[WHAT NEEDS TO BE DONE] Images do not belong in the copy. Retype all the entries below exactly.

[RECORDED INFORMATION]
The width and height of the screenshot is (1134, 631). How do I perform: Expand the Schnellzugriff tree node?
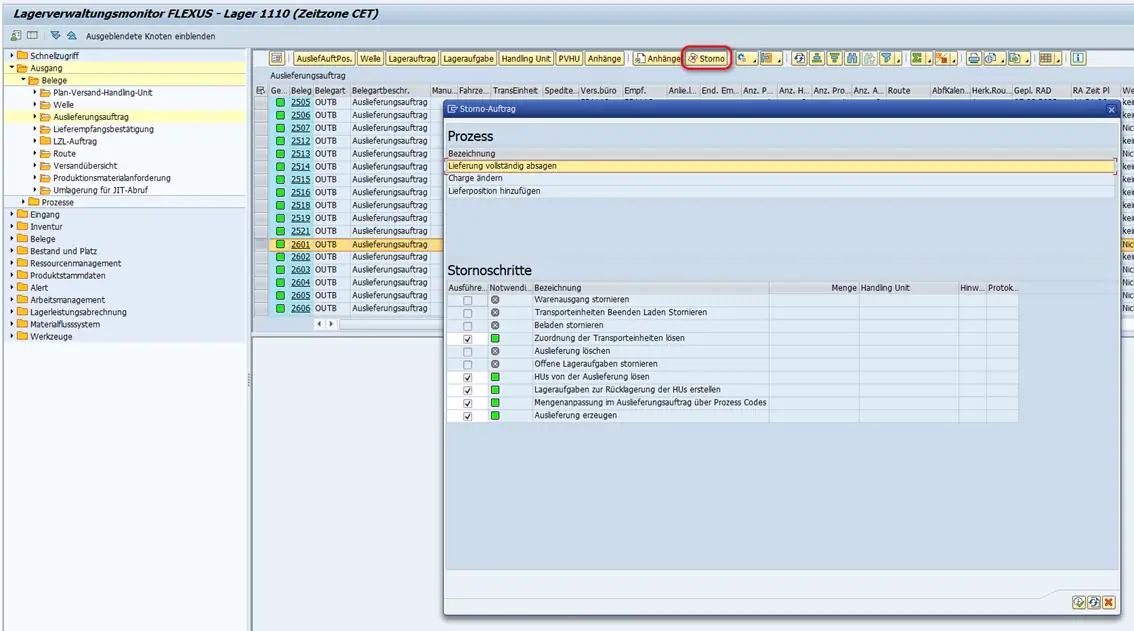[x=11, y=56]
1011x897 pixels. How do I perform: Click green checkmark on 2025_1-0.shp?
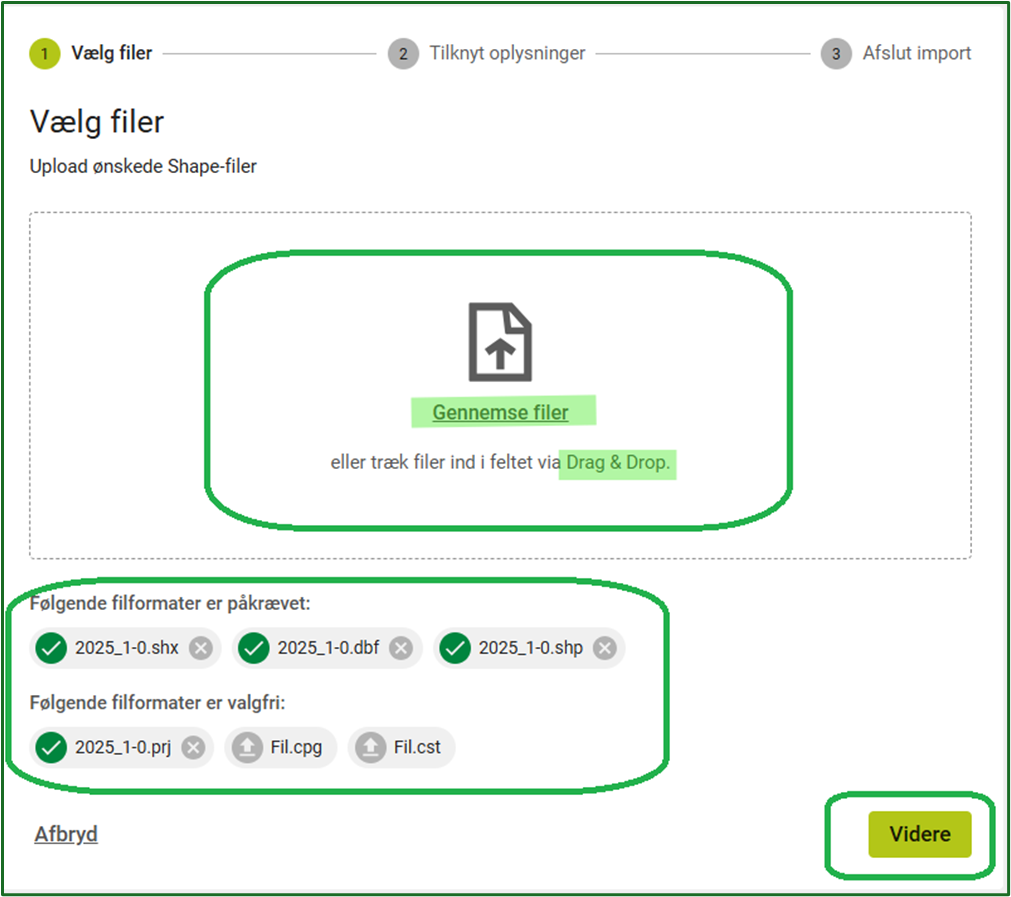(455, 648)
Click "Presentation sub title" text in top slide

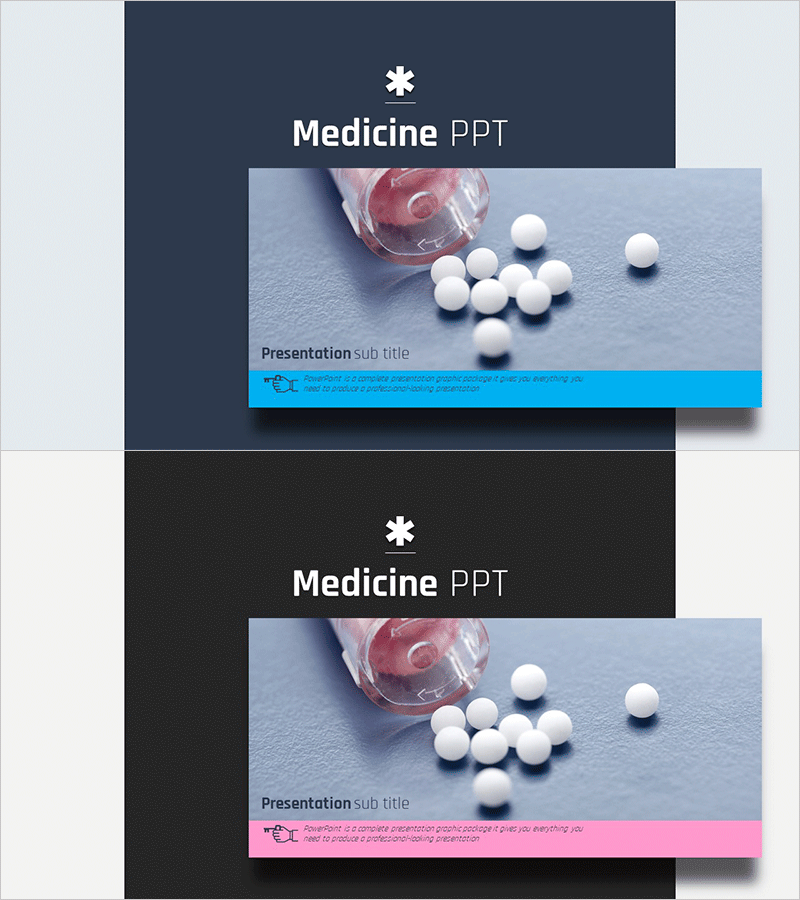(x=335, y=354)
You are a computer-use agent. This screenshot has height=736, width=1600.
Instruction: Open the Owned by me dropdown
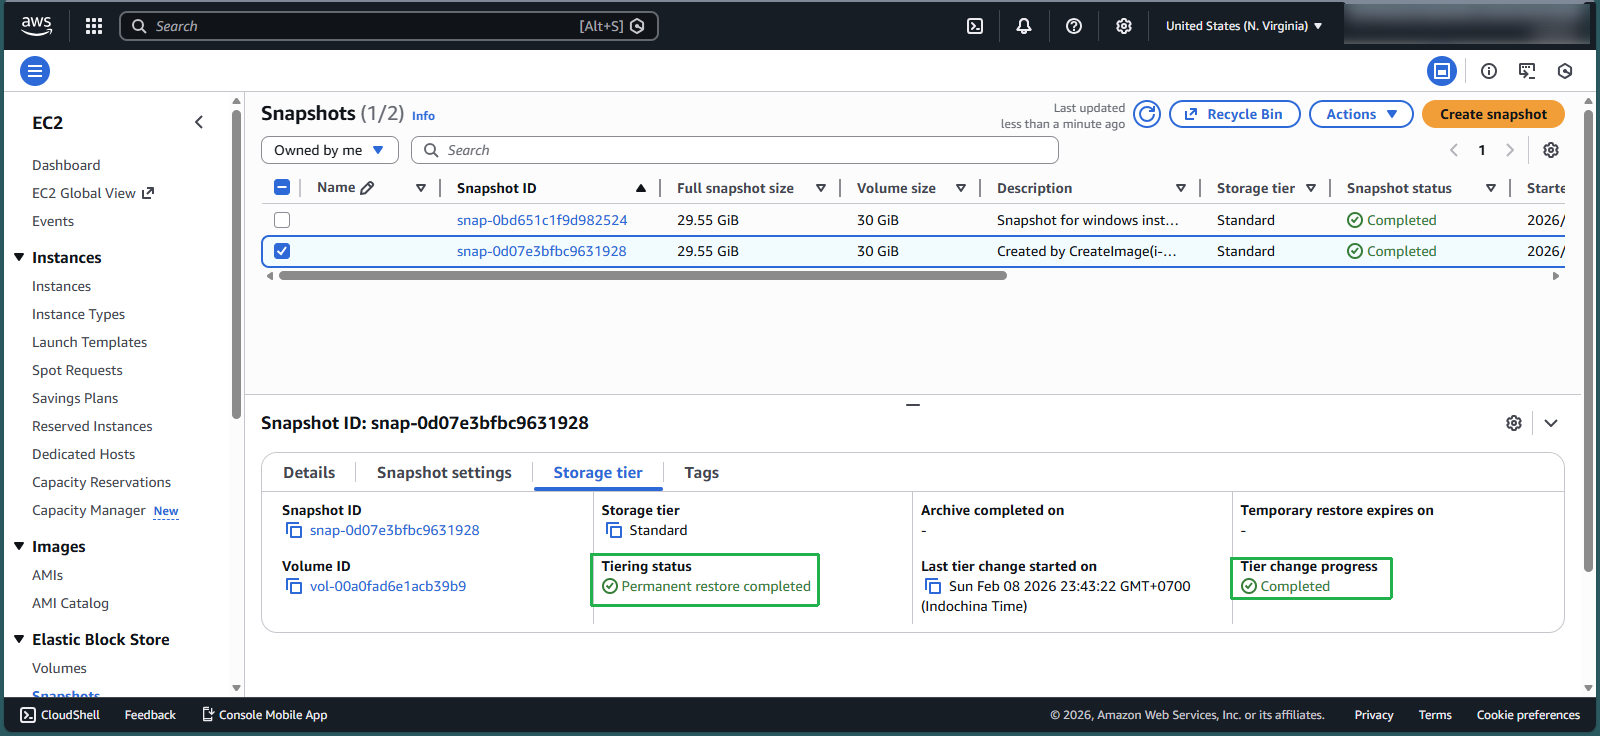point(329,150)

[PROBLEM SOLUTION]
The width and height of the screenshot is (1134, 631). How do I perform: Expand the Schnellzugriff tree node?
[x=11, y=56]
1011x897 pixels. How do I perform: Click green checkmark on 2025_1-0.shp?
(455, 648)
Click "Presentation sub title" text in top slide

(x=335, y=354)
You are a computer-use agent. This screenshot has height=736, width=1600.
Instruction: Open the Owned by me dropdown
point(329,150)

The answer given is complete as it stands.